À l’Association Autogestion, nous pensons qu’il est nécessaire de rénover radicalement la démocratie. Cela passe, entre autres, par des expérimentations à l’échelle locale, ce qui donne un intérêt tout particulier aux élections locales. Les citoyen-ne-s doivent pouvoir décider de ce qui les concerne dans la vie de la cité et dans leur cadre de vie. Seule la démocratie active, conçue – au moins provisoirement – comme une articulation entre la démocratie directe et la démocratie représentative peut redonner l’espoir aux habitant-e-s et aux classes populaires. Les mandaté-e-s ne devraient être que des animateur-trice-s et porte-paroles de la collectivité sous le contrôle permanent de leurs mandants (Ex. Viladamat – Catalogne).
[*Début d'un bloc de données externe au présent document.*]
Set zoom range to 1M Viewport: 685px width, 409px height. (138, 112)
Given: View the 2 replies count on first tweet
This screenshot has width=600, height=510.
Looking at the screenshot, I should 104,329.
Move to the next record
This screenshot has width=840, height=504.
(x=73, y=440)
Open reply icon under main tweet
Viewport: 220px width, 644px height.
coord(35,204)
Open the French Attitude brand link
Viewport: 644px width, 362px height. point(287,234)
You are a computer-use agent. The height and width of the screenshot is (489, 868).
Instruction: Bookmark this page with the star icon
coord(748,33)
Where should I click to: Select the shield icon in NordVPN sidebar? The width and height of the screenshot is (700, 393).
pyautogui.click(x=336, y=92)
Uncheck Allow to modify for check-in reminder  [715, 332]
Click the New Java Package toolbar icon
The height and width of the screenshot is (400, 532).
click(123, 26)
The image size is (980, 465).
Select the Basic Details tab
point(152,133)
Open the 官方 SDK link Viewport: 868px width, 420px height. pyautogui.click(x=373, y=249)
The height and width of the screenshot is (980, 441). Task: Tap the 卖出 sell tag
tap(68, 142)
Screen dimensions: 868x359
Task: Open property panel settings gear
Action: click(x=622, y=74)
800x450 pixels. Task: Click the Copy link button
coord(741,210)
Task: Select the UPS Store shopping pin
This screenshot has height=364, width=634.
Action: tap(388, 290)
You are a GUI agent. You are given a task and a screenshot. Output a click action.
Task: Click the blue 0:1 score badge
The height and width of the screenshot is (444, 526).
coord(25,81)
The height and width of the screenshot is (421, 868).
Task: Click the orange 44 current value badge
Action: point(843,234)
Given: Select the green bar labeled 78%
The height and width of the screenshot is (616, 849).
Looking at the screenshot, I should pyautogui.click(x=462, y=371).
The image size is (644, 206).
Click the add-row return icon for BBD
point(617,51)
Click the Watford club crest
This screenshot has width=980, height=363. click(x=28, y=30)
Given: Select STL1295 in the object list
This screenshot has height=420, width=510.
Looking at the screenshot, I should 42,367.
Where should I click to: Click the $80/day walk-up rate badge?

Ils existent des outils pour entreprendre cette nécessaire mutation. En premier lieu, le budget participatif, expérimenté par l’équipe conduite par Olivio Dutra à Porto Alegre en 1988. Cette expérience a donné des résultats tangibles en termes de participation citoyenne et d’amélioration du cadre de vie. Elle a été reprise dans des centaines de municipalités en Amérique du sud et dans les Caraïbes, et seulement une cinquantaine en Europe. Sous d’autres longitudes (Inde, Afrique), la démocratie active s’expérimente sous diverses formes. Sans idéaliser ces expériences aux résultats variables, elles démontrent au moins qu’il est possible de gérer différemment en associant directement les populations afin de sortir du schéma classique et anachronique de la démocratie bourgeoise, basé uniquement sur la délégation de pouvoirs.
En France, quelques villes tentent de fonctionner différemment, c’est le cas de la ville de Grigny (Rhône) qui a mis en place un budget participatif en 2006 décidant 60 % des investissements et dont l’objectif en cours est d’en confier l’intégralité à la décision des habitant-e-s. La ville s’est également dotée de diverses instances participatives (Conseils : de ville, culturel, de l’environnement, associatif, de crèche, de jeunes, de quartiers, des entreprises). Elle a été à l’initiative de la création du Réseau national de la démocratie participative qui regroupe 17 collectivités : Allonnes, Aulnay-sous-Bois, Blanc-Mesnil, Carrières-sous-Poissy, Cherbourg-Octeville, Divion, Firminy, Gennevilliers, Grigny, Malakoff, Marseille 13/14, Martigues, Mitry-Mory, Montataire, Portes-lès-Valence, Saint-Etienne du Rouvray et Valenton. Il existe d’autres tentatives d’innovation comme à Bobigny mais ce cercle de villes reste bien trop restreint.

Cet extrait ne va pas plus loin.